橙色云朵不等于完整防护
Cloudflare 代理能隐藏一部分源站信息、提供缓存和基础防护,但如果源站 IP 仍然允许全网访问,攻击者绕过 Cloudflare 直连源站,保护就会失效。
完整链路应该是 DNS 接管、Web 记录开启代理、源站安全组只允许 Cloudflare 官方 IP 访问 80/443,再配合应用层 HTTPS 和日志观察。
- 域名 NS 切到 Cloudflare。
- A / CNAME Web 记录开启代理。
- 源站 80/443 白名单限制为 Cloudflare IP。
- SSH、RDP、数据库端口不要套用 Web 代理思路。
源站安全组怎么配
源站安全组是关键一环。Web 端口只允许 Cloudflare IP 段,管理端口只允许自己的固定出口或 VPN 网段。数据库和 Redis 不应该暴露公网。
Cloudflare 官方 IP 段会更新,生产环境需要定期维护白名单,或者用自动化脚本同步。
- 80/443:Cloudflare IP 白名单。
- 22:个人固定 IP 或 VPN。
- 3306/6379:内网访问。
- 记录变更前后都要测试访问路径。
验收清单
验收时不要只看浏览器能打开。
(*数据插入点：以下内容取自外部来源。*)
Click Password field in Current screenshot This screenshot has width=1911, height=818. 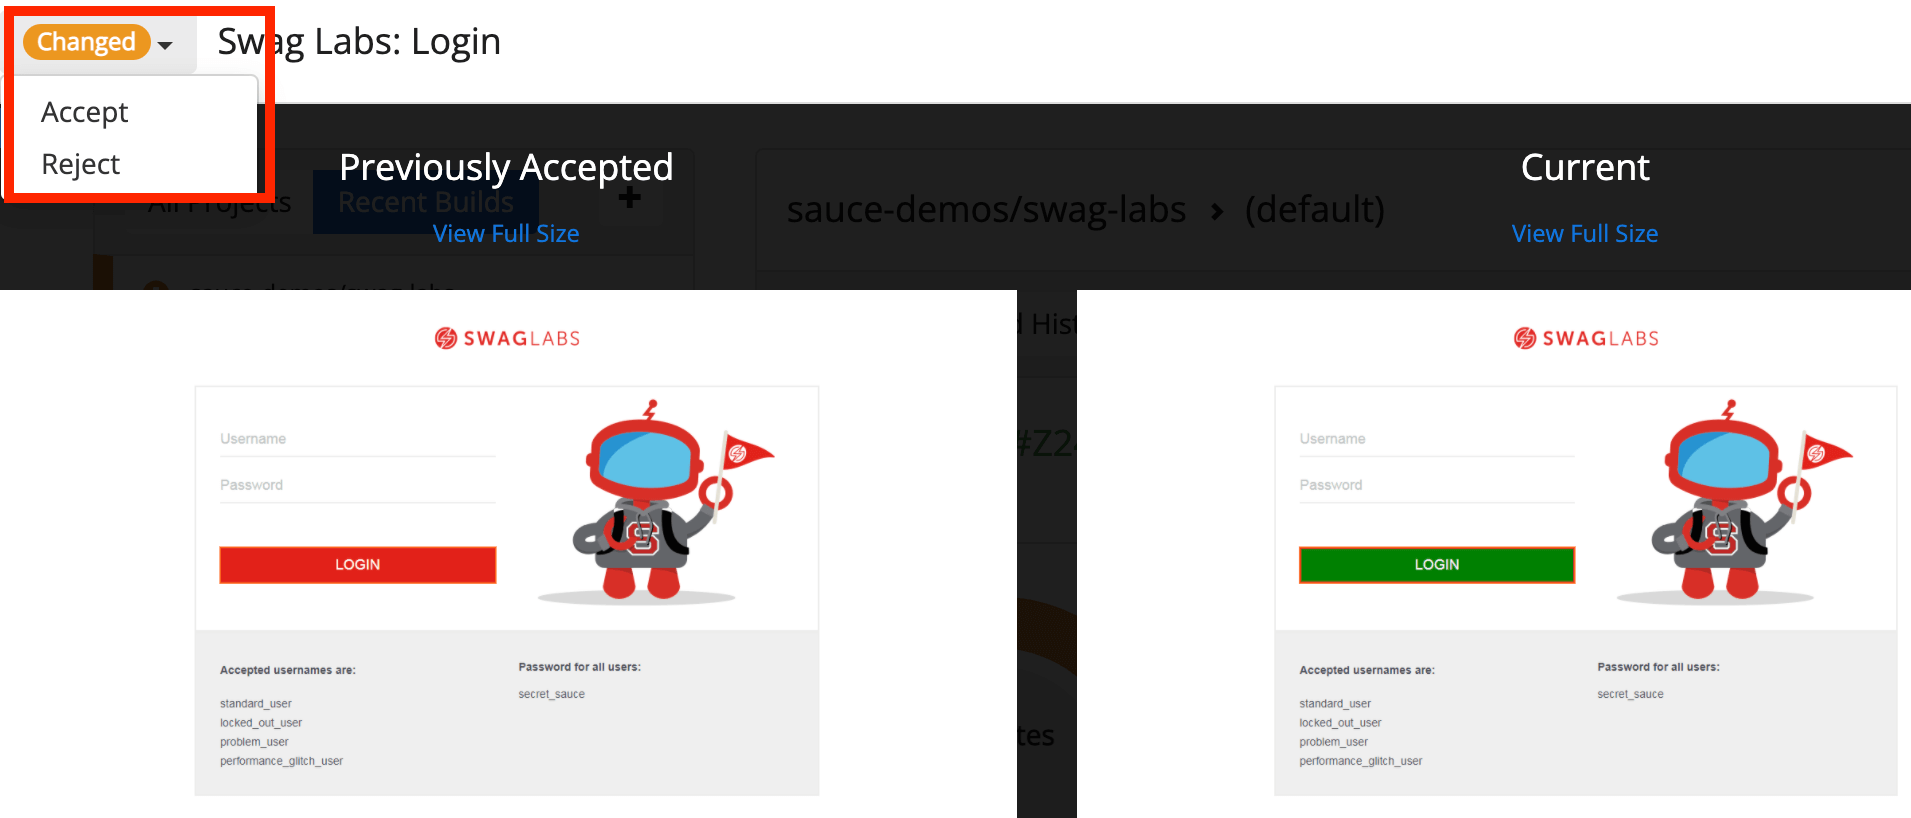click(1436, 486)
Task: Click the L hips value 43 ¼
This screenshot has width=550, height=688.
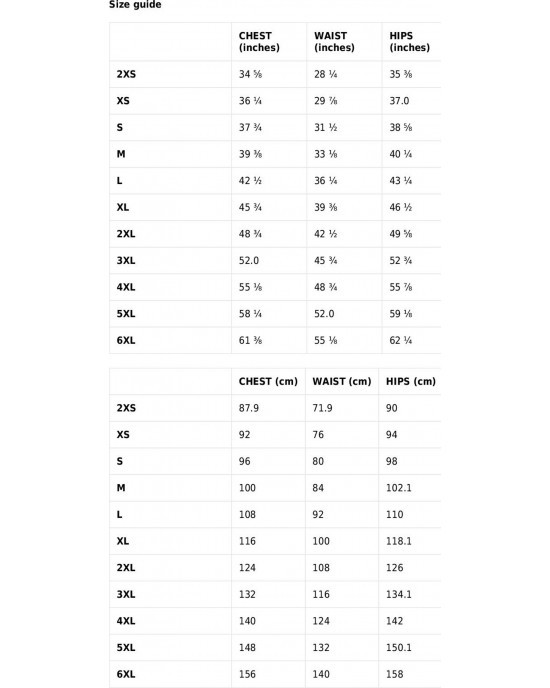Action: pos(400,181)
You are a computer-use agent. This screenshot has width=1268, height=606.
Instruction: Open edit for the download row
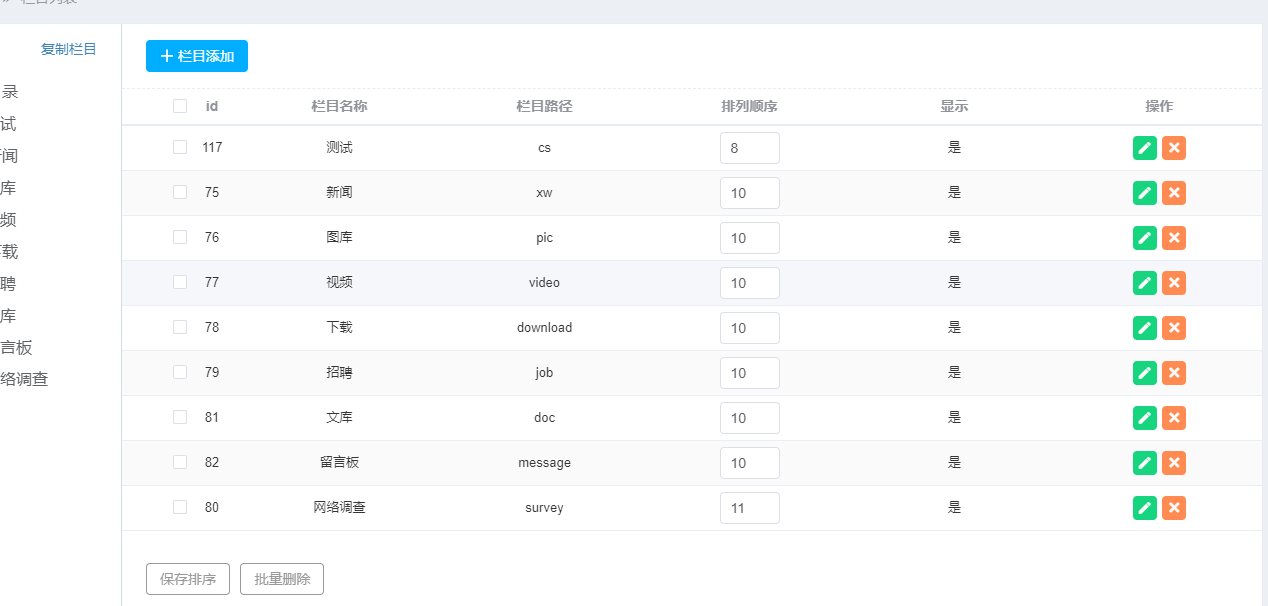click(x=1145, y=328)
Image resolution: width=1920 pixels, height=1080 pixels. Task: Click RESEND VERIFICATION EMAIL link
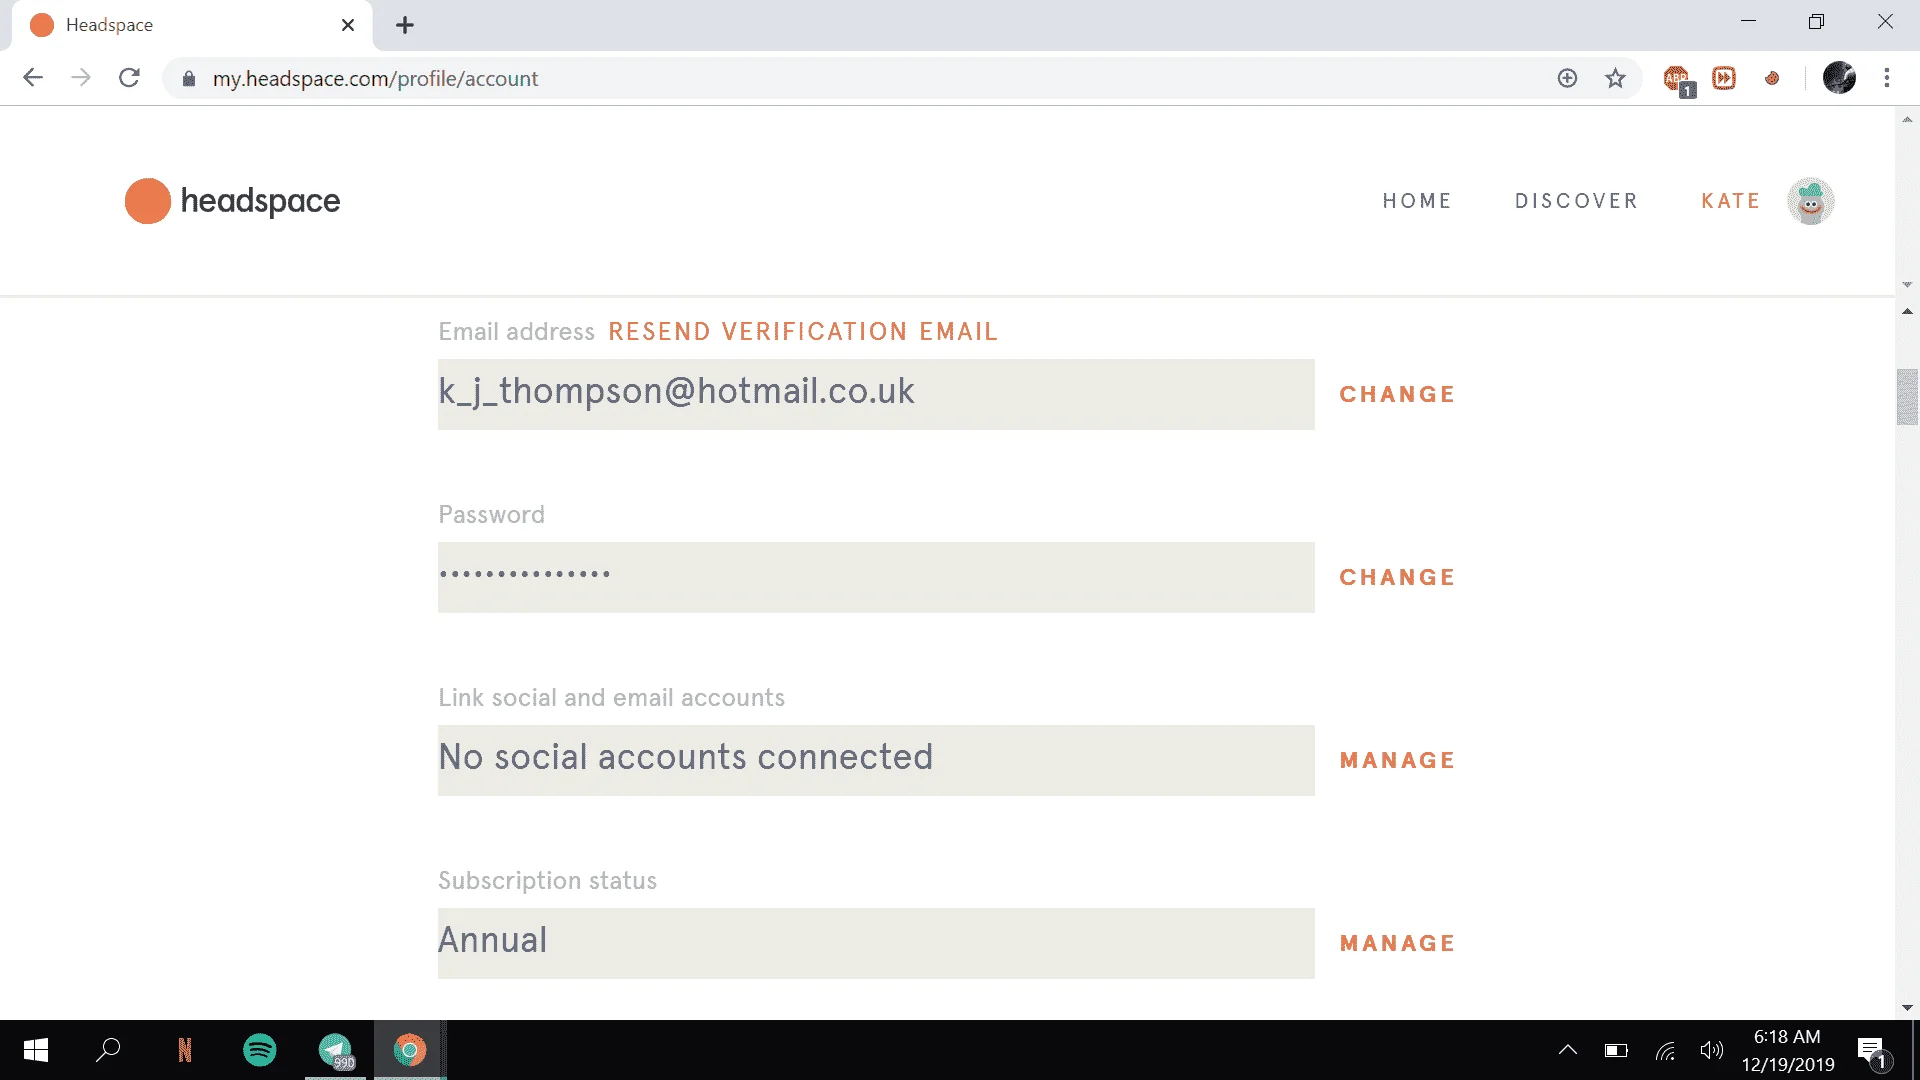[803, 332]
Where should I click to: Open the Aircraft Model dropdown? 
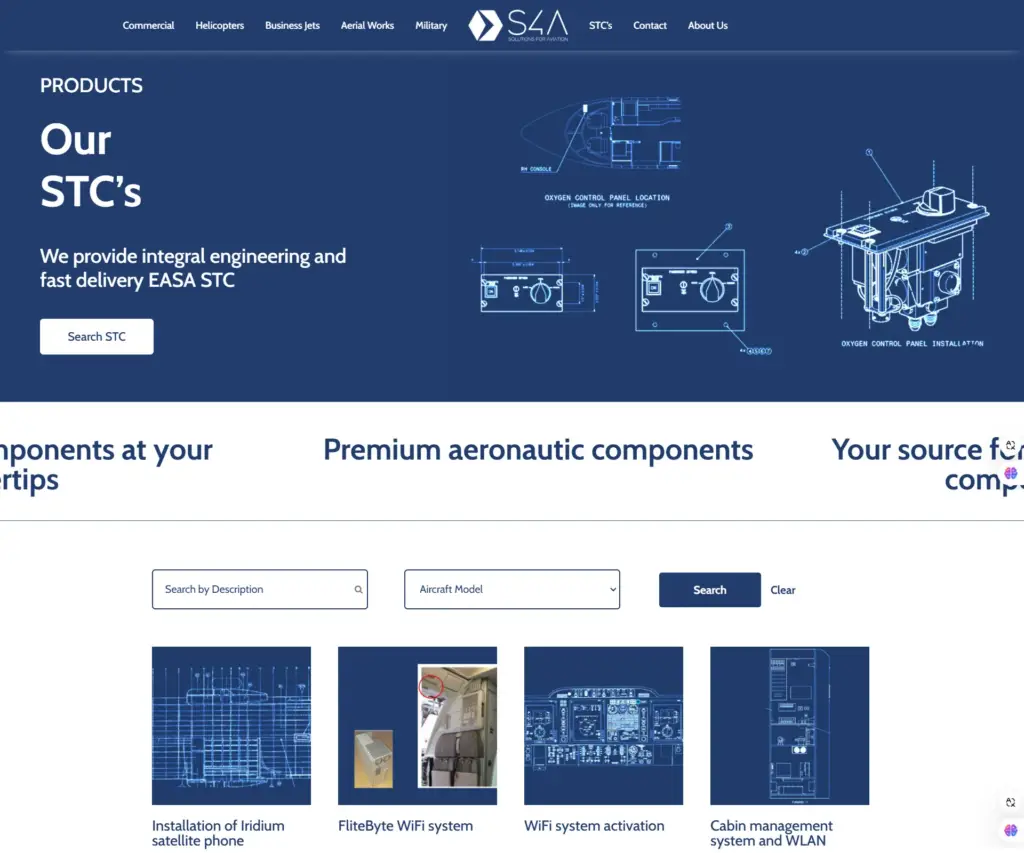512,590
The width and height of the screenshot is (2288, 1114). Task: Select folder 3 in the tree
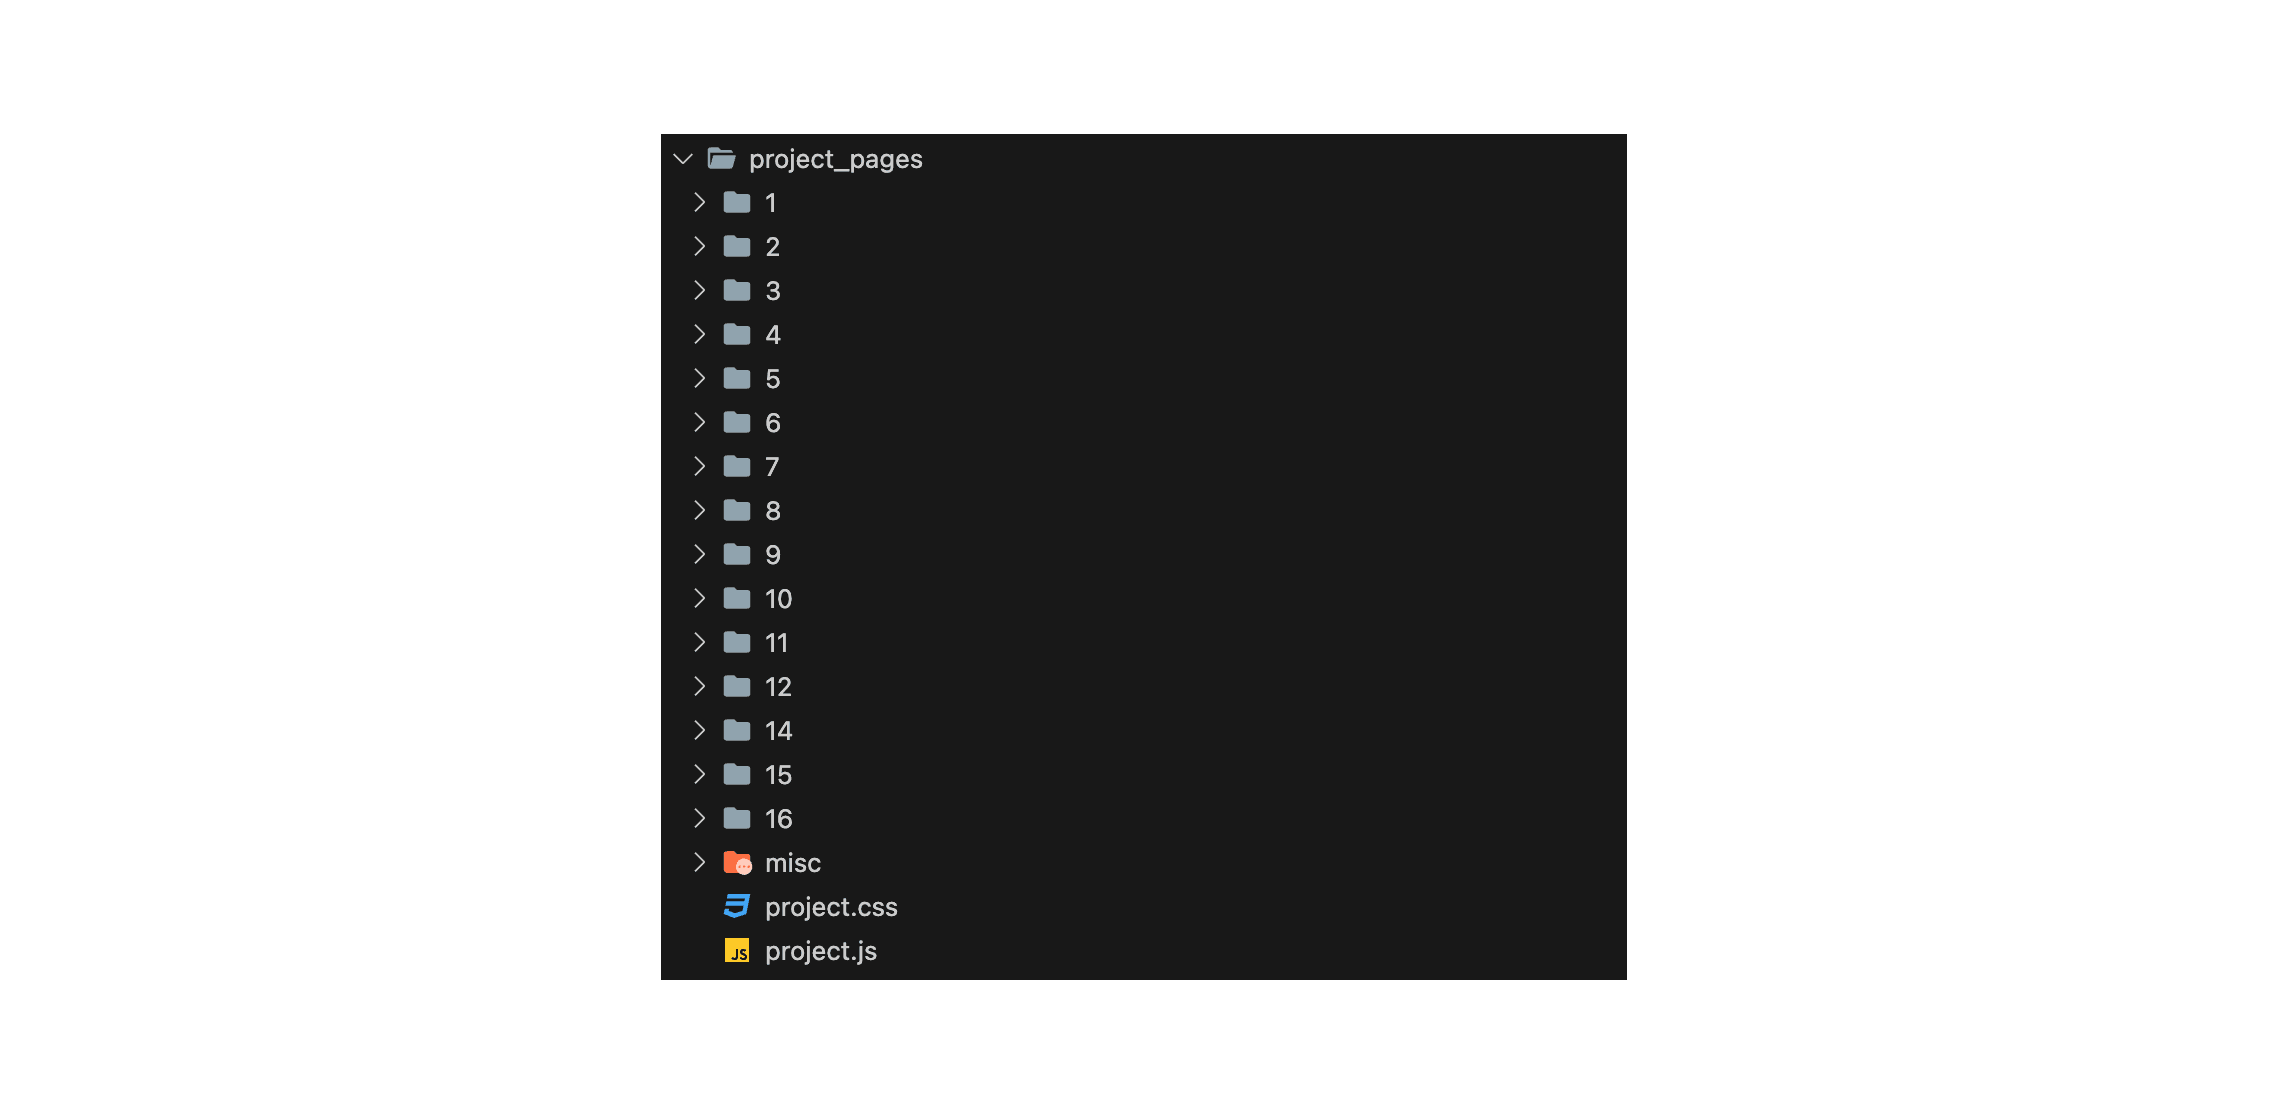click(x=773, y=290)
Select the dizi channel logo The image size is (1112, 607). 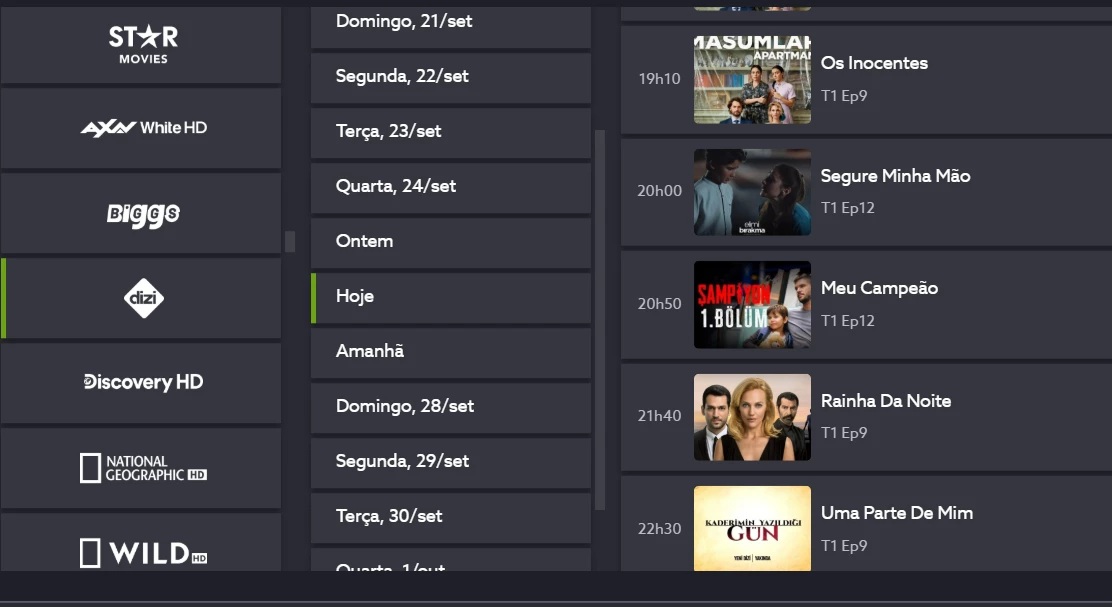144,298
还要测试源站 IP 是否无法直接访问,DNS 是否都在 Cloudflare 管理,证书模式是否正确,日志里真实客户端 IP 是否能通过请求头恢复。
这类基础设施动作一旦做对,后续站点增加业务功能时会安心很多。
- 域名可访问,源站 IP 直连不可访问。
- Nginx 能正确记录 CF-Connecting-IP。
- 证书模式符合源站证书配置。
- 管理端口仍然有单独访问方式。
DNS 接管是第一步
Cloudflare 的防护前提是域名 DNS 由 Cloudflare 管理。仅仅把某条记录指向 Cloudflare 相关地址不够,域名的 NS 需要切到 Cloudflare 提供的 Nameserver。
接管后,Web 访问记录开启代理,也就是常说的橙色云朵。此时用户访问域名会先到 Cloudflare,再由 Cloudflare 回源。
- 在域名注册商处修改 Nameserver。
- Cloudflare 内维护 A / CNAME 等 DNS 记录。
- Web 站点记录开启代理。
- 非 Web 协议不要误开代理。
源站 IP 不能裸奔
如果源站安全组仍然允许全网访问 80/443,攻击者只要知道源站 IP,就可以绕过 Cloudflare。真正的源站保护,是让源站 Web 端口只接受 Cloudflare 官方 IP 段。
这一步在云服务器安全组、防火墙或 Nginx 层都可以做,但云安全组通常更靠前。
- 80/443 只允许 Cloudflare IP 段。
- 22 只允许个人固定 IP 或 VPN。
- 数据库和 Redis 只允许内网。
- Cloudflare IP 段需要定期同步更新。
真实客户端 IP
开启代理后,源站看到的连接 IP 可能是 Cloudflare 节点,而不是真实用户。应用日志、限流、审计如果依赖客户端 IP,就需要正确读取 CF-Connecting-IP 或 X-Forwarded-For,并在 Nginx 中配置可信代理。
否则你会发现日志里大量请求都来自 Cloudflare,排障和风控都会受影响。
- Nginx 配置 real_ip_header CF-Connecting-IP。
- set_real_ip_from 只信任 Cloudflare IP 段。
- 应用层不要盲目信任任意 X-Forwarded-For。
- 检查日志是否恢复真实访问 IP。
Pages 部署的延伸
对于个人知识站这类静态站点,Cloudflare Pages 是很合适的出口。代码推到 GitHub 后,Pages 可以自动构建和发布,并绑定自定义域名。当前这个 hxc-blog 就可以作为静态目录直接部署。
如果后续要加入搜索、RSS、文章生成脚本,也可以先保持静态,再逐步加入构建流程。
- GitHub 仓库连接 Cloudflare Pages。
- 构建命令为空或按后续脚本配置。
- 输出目录指向 hxc-blog 或站点根目录。
- 绑定 my.hxcbox.cn 并开启 HTTPS。